Le maire de Calgary, Naheed Nenshi, était plus pondéré. Sa ville a des liens privilégiés depuis longtemps avec Québec. « J’ai toujours pensé que le dialogue était préférable à l’attitude consistant à prendre la rondelle et rentrer chez soi », a-t-il dit, cité par le Calgary Herald. Il ajoutait toutefois avoir « songé à ne pas y aller [au congrès de Québec] à cause de cette loi horrible, raciste qui est en préparation au Québec ! », en parlant du projet de loi 21 sur la laïcité.

À Québec, on espère que l’administration Kenney n’adoptera pas une attitude belliqueuse – bien que le soir de son élection, dans un français impeccable, le nouveau premier ministre albertain ait déploré l’allergie du Québec au pétrole albertain. M. Legault insistera plus tard : 53 % du pétrole consommé ici vient de cette province.

Legault veut manifestement faire oublier sa sortie sur le pétrole sale – en fait un trait d’humour qui circulait à son cabinet et que le politicien a intégré. Le ministre des Finances, Eric Girard, ex-candidat de Stephen Harper, est passé à Edmonton, une rencontre de courtoisie de quelques minutes avec l’ancien ministre fédéral.

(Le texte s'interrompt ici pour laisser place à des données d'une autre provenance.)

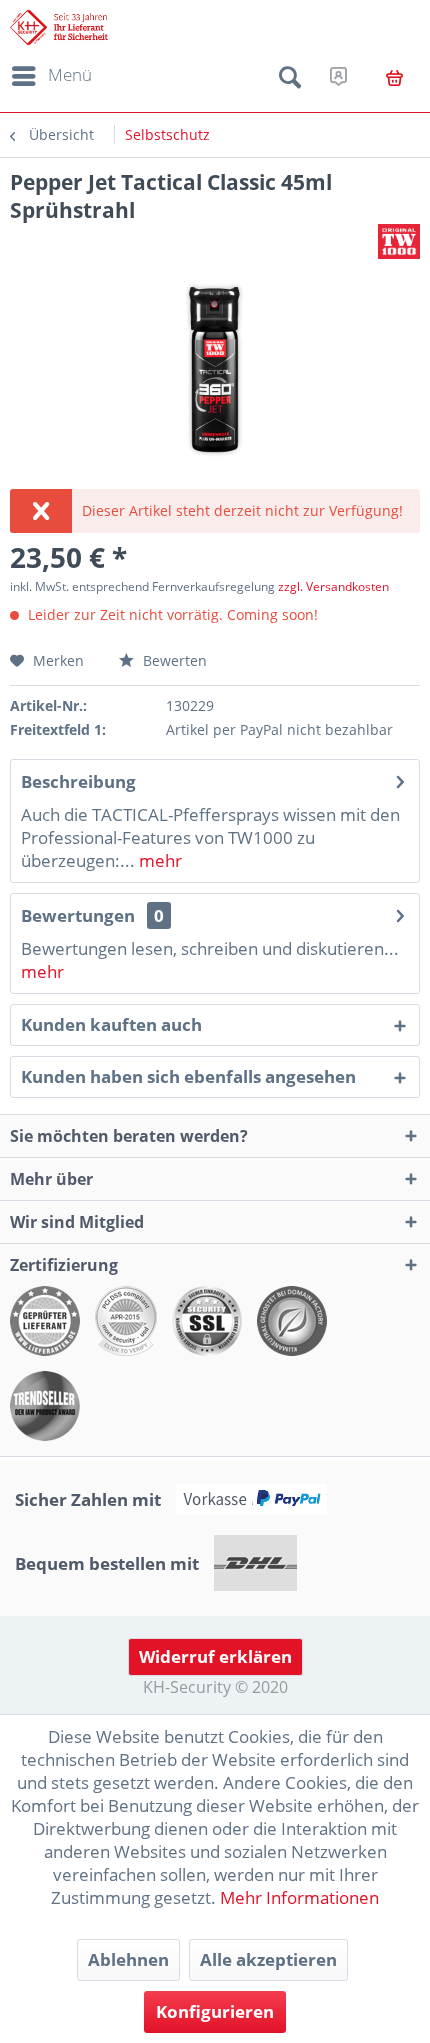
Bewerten (173, 660)
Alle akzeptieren (268, 1959)
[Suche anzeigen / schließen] (290, 81)
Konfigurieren (215, 2011)
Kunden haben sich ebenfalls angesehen (188, 1076)
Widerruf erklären (215, 1656)
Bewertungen (78, 915)
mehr (158, 860)
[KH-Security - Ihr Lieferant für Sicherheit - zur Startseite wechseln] (59, 27)
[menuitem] (48, 76)
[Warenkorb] (394, 78)
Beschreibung (78, 781)
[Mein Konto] (338, 76)
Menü (70, 74)
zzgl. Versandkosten (333, 586)
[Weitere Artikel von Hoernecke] (399, 241)
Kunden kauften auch (111, 1024)
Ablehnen (128, 1959)
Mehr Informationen (299, 1897)
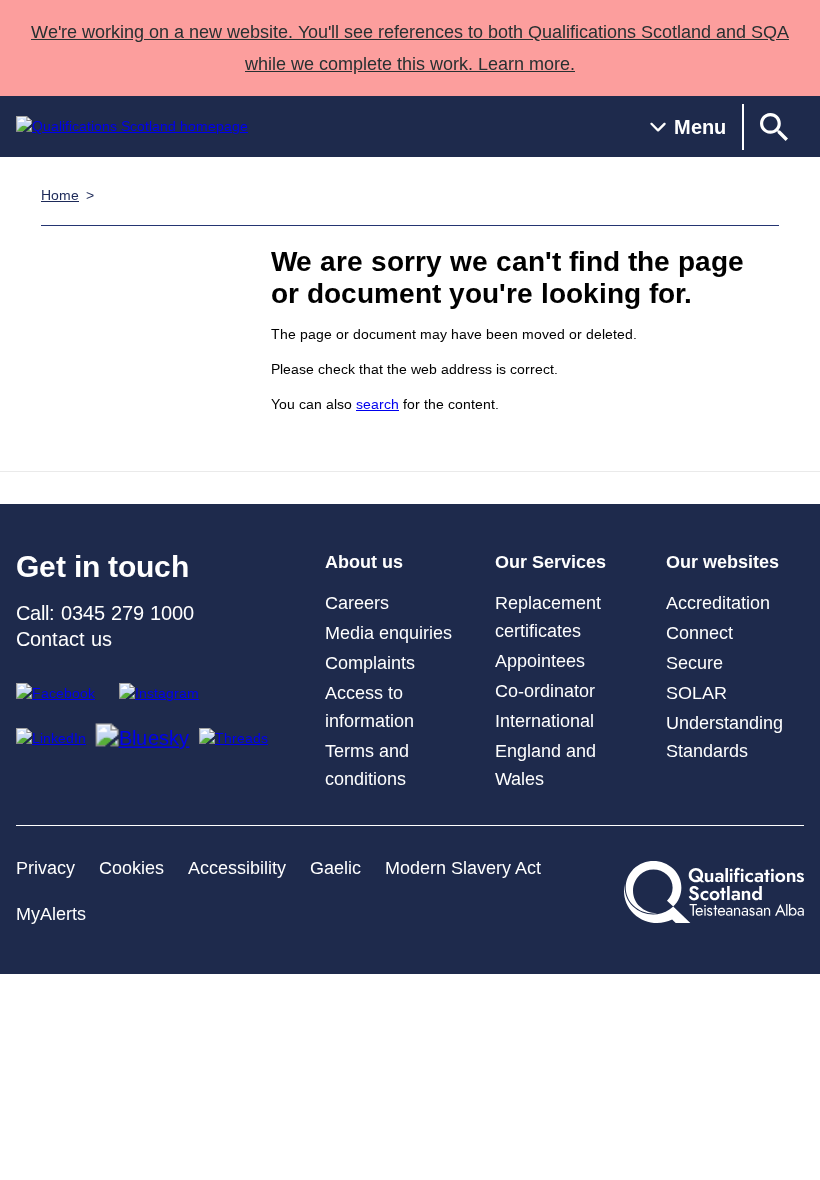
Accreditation (718, 603)
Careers (357, 603)
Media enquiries (388, 633)
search (377, 404)
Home (60, 195)
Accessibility (237, 868)
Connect (699, 633)
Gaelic (335, 868)
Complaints (370, 663)
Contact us (64, 639)
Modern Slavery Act (463, 868)
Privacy (45, 868)
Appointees (540, 661)
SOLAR (696, 693)
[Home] (132, 126)
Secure (694, 663)
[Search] (774, 126)
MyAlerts (51, 914)
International (544, 721)
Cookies (131, 868)
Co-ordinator (545, 691)
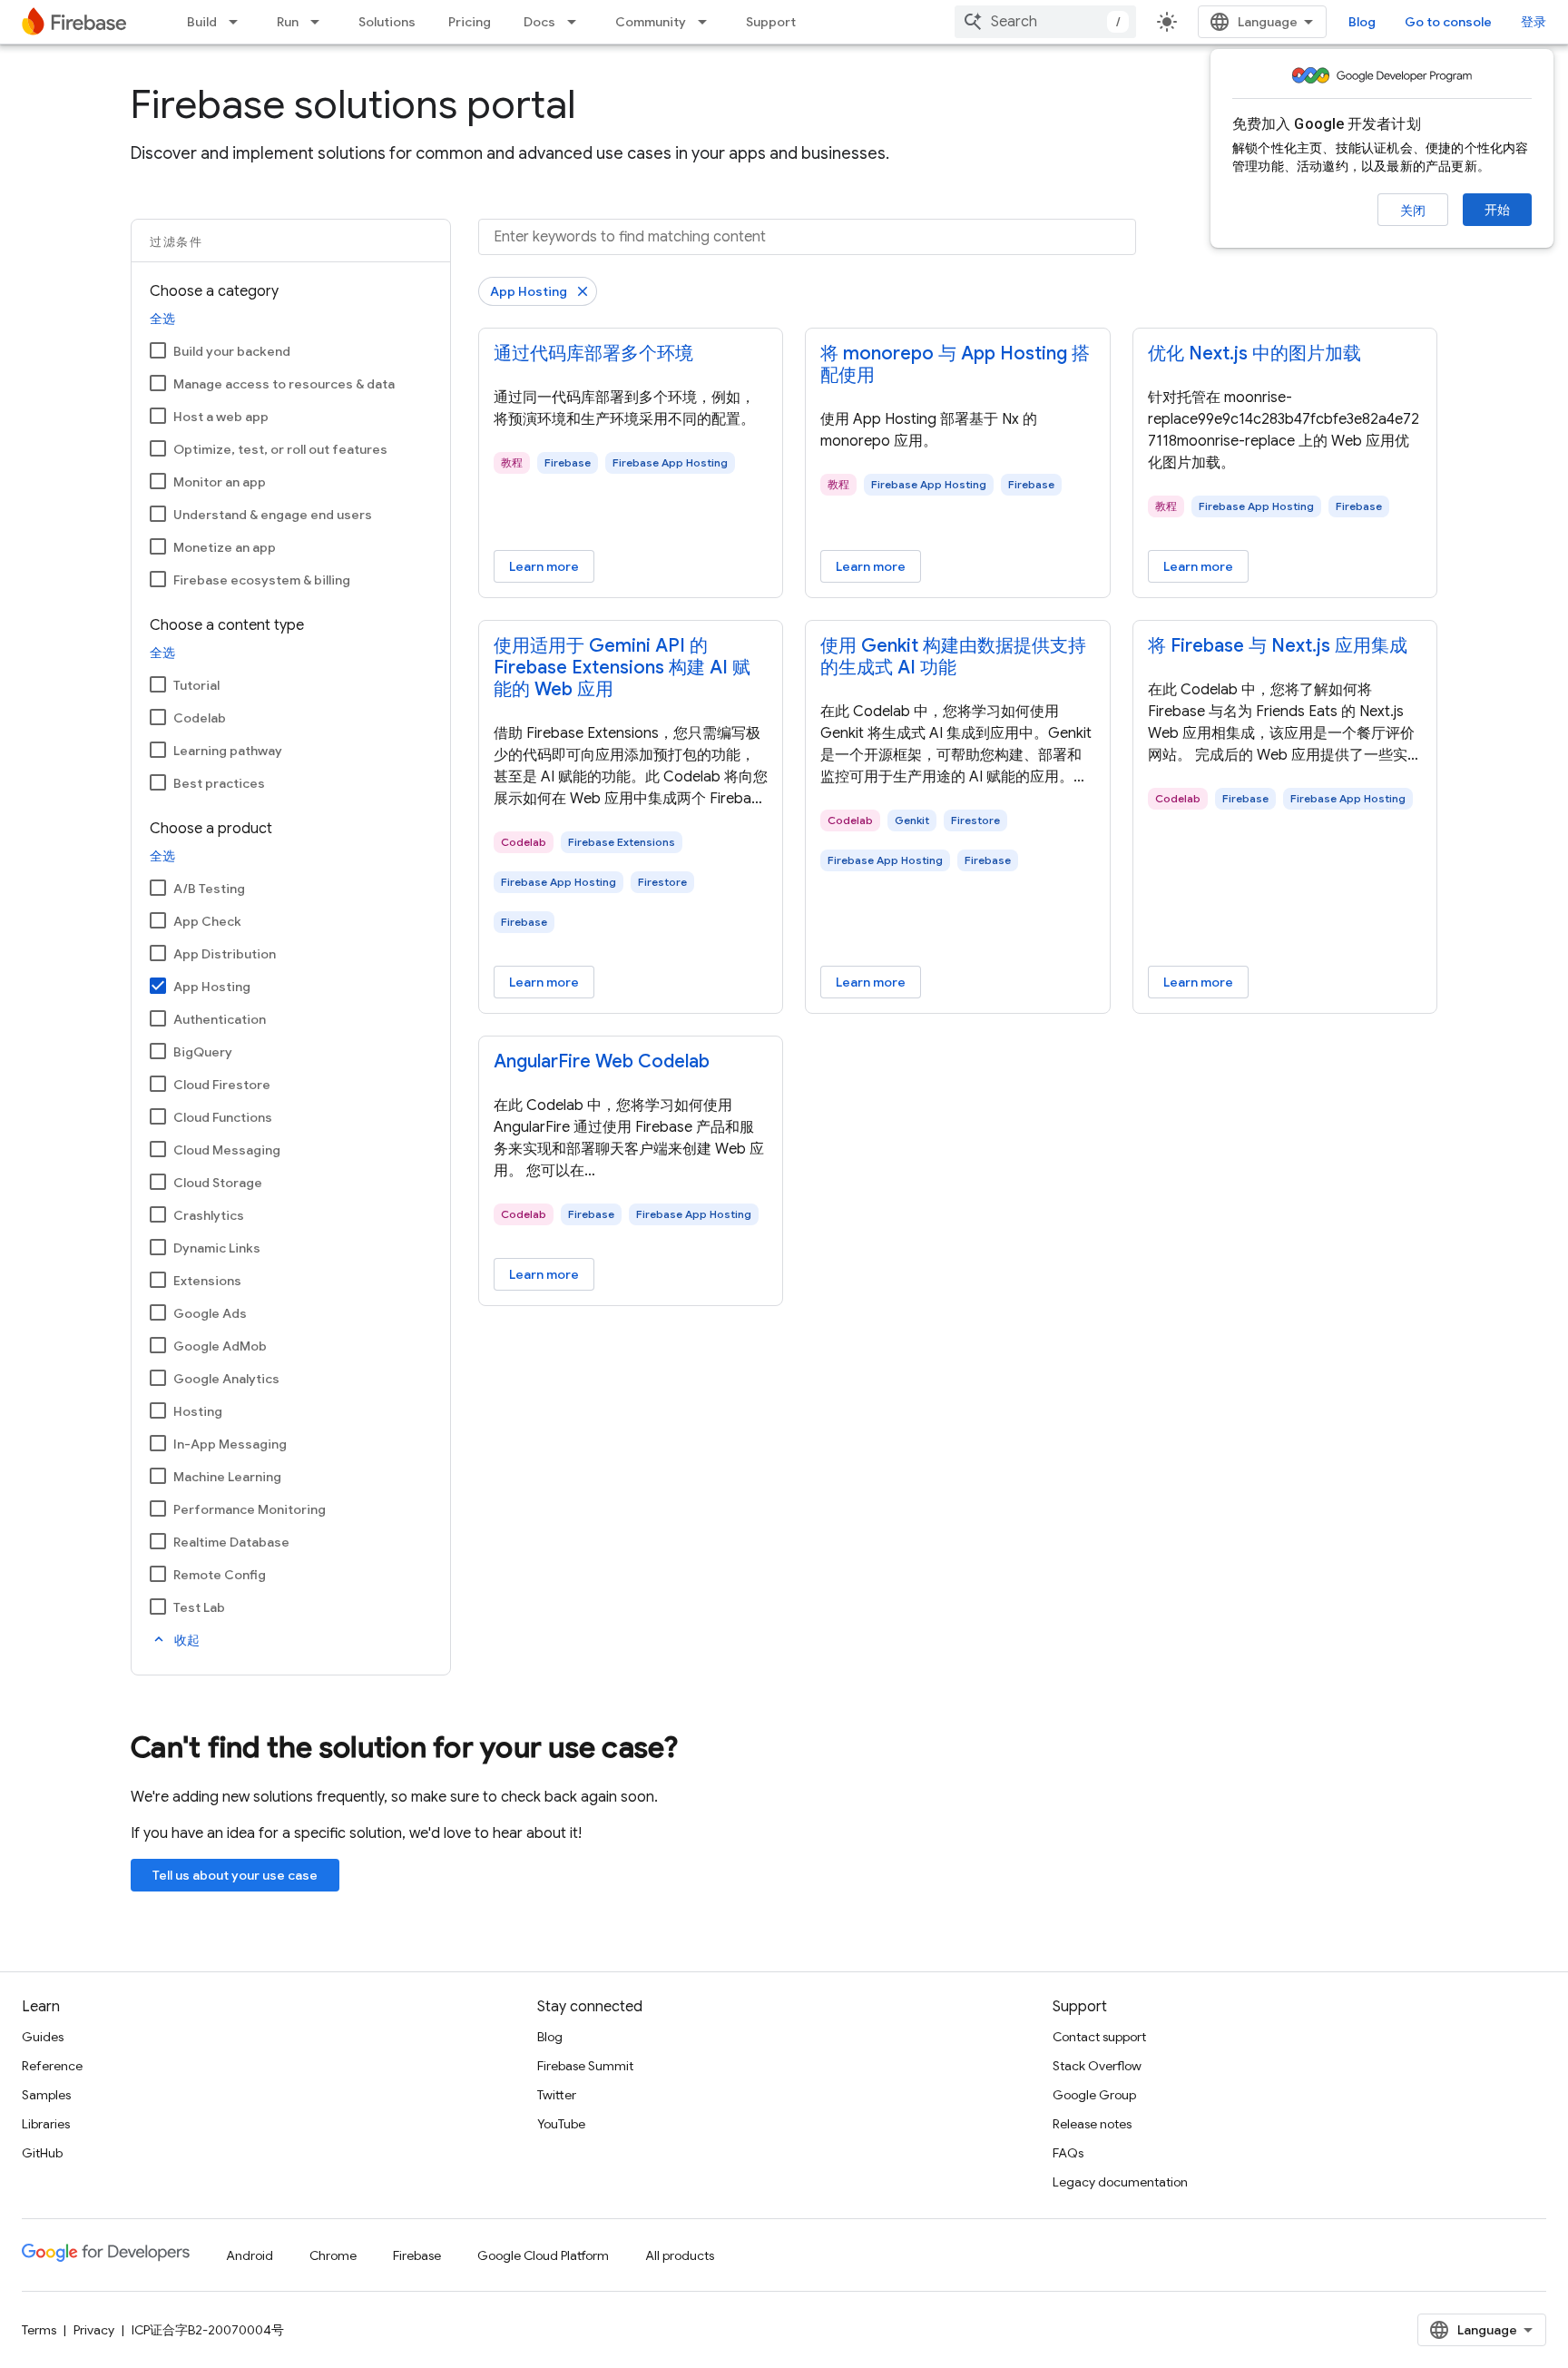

On travaille déjà sur une rencontre bilatérale entre MM. Kenney et Legault – le scénario le plus probable serait un entretien en marge du Conseil de la fédération, qui, cette année, se tiendra à la mi-juillet, à Saskatoon.

À Québec, il est évident que la stratégie du gouvernement Legault n’est pas de venir en aide au Parti libéral du Canada pour la prochaine élection. La partie de ping-pong médiatique un peu navrante quant à la liste des projets produite ou non par le gouvernement Legault illustre l’absence de complicité des deux gouvernements.